“C’est à la Tunisie de décider de quoi elle a besoin”

C’est une première pour la Tunisie. Le cours régional de politique commerciale de l’Organisation mondiale du commerce se tiendra à l’École supérieure de commerce de la Manouba. La Directrice générale adjointe de l’OMC Mme Valentine Rugwabiza a effectué récemment une visite en Tunisie pour le lancement de ce cours. L’objectif est de renforcer les capacités humaines et institutionnelles des pays africains au niveau de la maîtrise des questions commerciales multilatérales. Cela  leur permettra  de profiter pleinement  du système commercial multilatéral pour renforcer leur croissance économique. Entretien

 

Qu’elle est la raison de votre visite en Tunisie ? 

La raison principale qui m’amène en Tunisie a été de procéder à l’ouverture d’un cours régional de politique commerciale que l’OMC va organiser au courant des trois ans à venir en partenariat avec l’École supérieure de commerce  de l’Université de la Manouba. Ce cours amène plusieurs fonctionnaires de plusieurs pays africains à résider en Tunisie pendant une période de deux mois aux cours de laquelle des formations successives vont être organisées par des experts de l’OMC, mais également par des experts régionaux. C’est un cours que nous organisons depuis plusieurs années. 

 

Quels ont été les critères  de choix qui ont abouti à la sélection de l’École supérieure de commerce (ESC) ? 

Nous avons lancé une offre et plusieurs pays nous ont soumis leurs propositions. Un comité de sélection a analysé ces propositions et au terme de cet exercice de sélection, c’est l’École supérieure de commerce qui est sortie gagnante. La manière dont nous avons sélectionné les partenaires académiques à ce cours est un processus très compétitif. Il faut rappeler que nous avons ouvert ce concours avec les différents partenaires venant de plus de 25 pays africains, sachant que nous organisons ce cours dans différentes régions. Un critère essentiel de choix était la qualité de l’offre académique et la qualité des curricula académiques offerts. Au-delà de cet aspect, nous évaluons également la qualité de l’infrastructure qui va être mise à la disposition des différents participants, notamment ce que nous utilisons aujourd’hui à savoir les classes virtuelles. Nous n’imprimons pas de documents, les différents modules sont transmis virtuellement. Une structure qui n’a pas la capacité d’un système virtuel, est une structure que nous ne sélectionnons pas. Par ailleurs l’ESC met à la disposition des différents participants la dernière technologie, en l’occurrence les pc les plus légers. 

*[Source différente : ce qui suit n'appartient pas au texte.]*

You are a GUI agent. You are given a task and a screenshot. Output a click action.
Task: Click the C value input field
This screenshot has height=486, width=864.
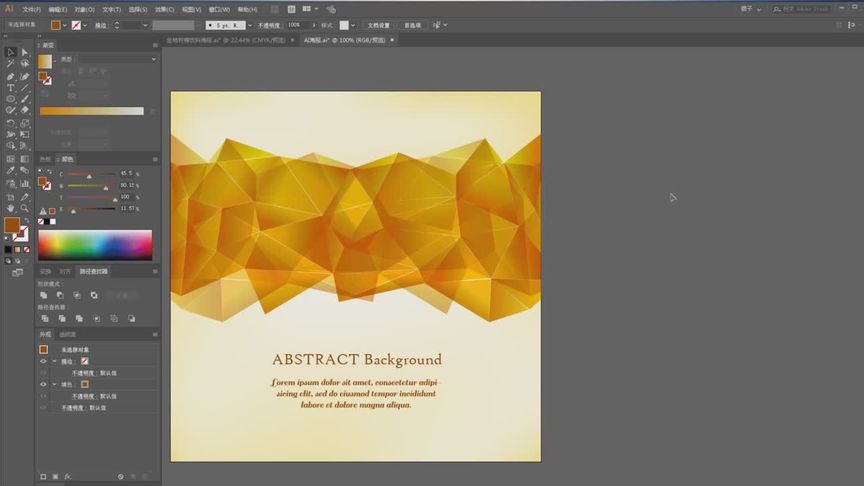pos(126,173)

Donc ceci nous permet d’utiliser les outils les plus modernes de transmission et d’acquisition de connaissances. Une information qui n’est pas des moindres, c’est que l’ESC a été classée parmi les dix premières écoles de commerce sur le contient africain en 2012. 

 

Quels sont les objectifs de ce cours régional de politique commerciale ? 

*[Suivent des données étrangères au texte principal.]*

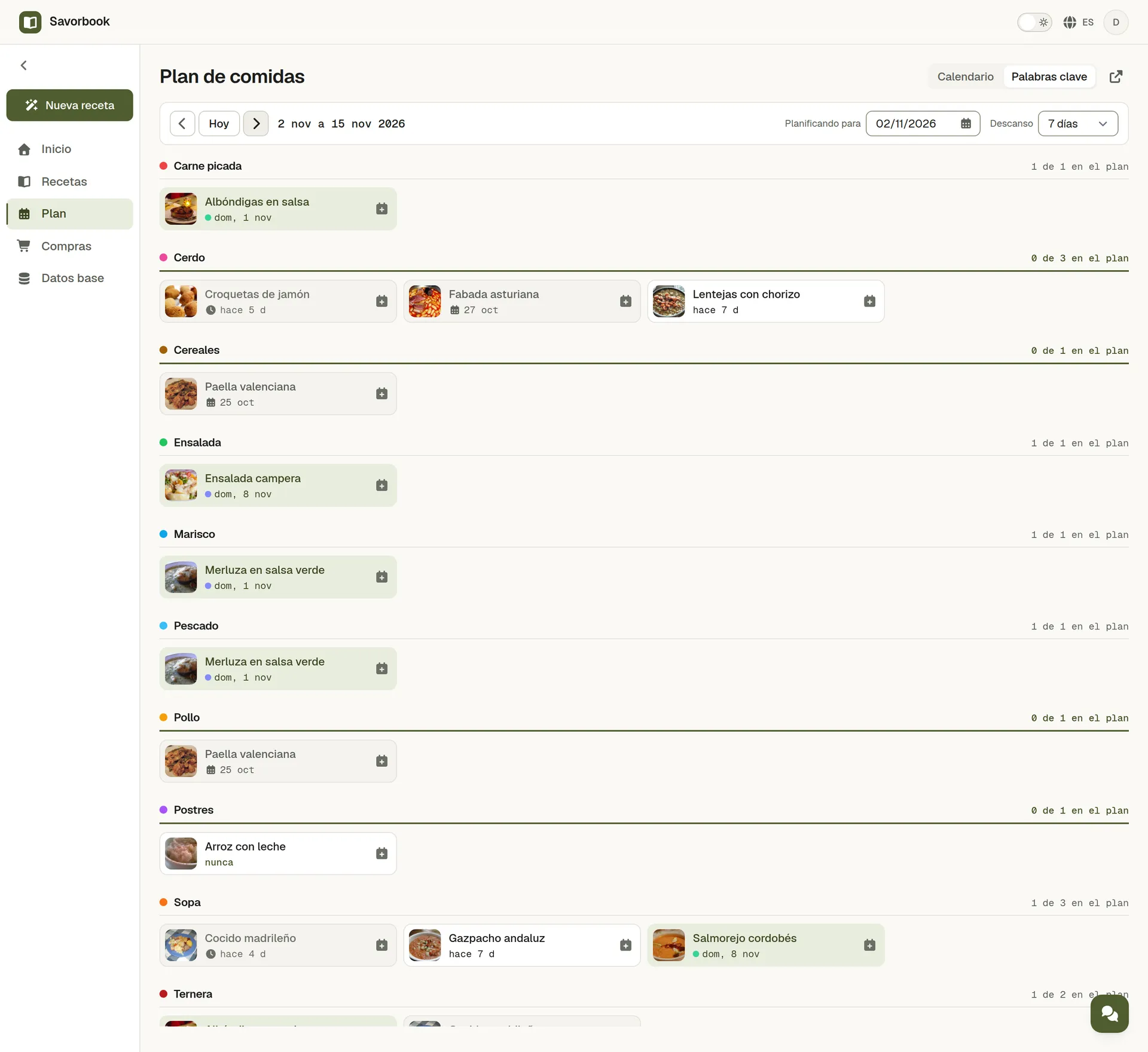
Task: Add Arroz con leche to plan
Action: click(381, 854)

Il s’agit  de construire les capacités des fonctionnaires à pouvoir utiliser les règles de l’OMC aux bénéfices des intérêts de leurs pays. Les membres de l’OMC ont des droits, mais aussi des obligations qu’ils utilisent de manière différente selon leurs capacités. Et l’une des fonctions de l’OMC qui est moins connue que la fonction de négociation commerciale c’est la formation.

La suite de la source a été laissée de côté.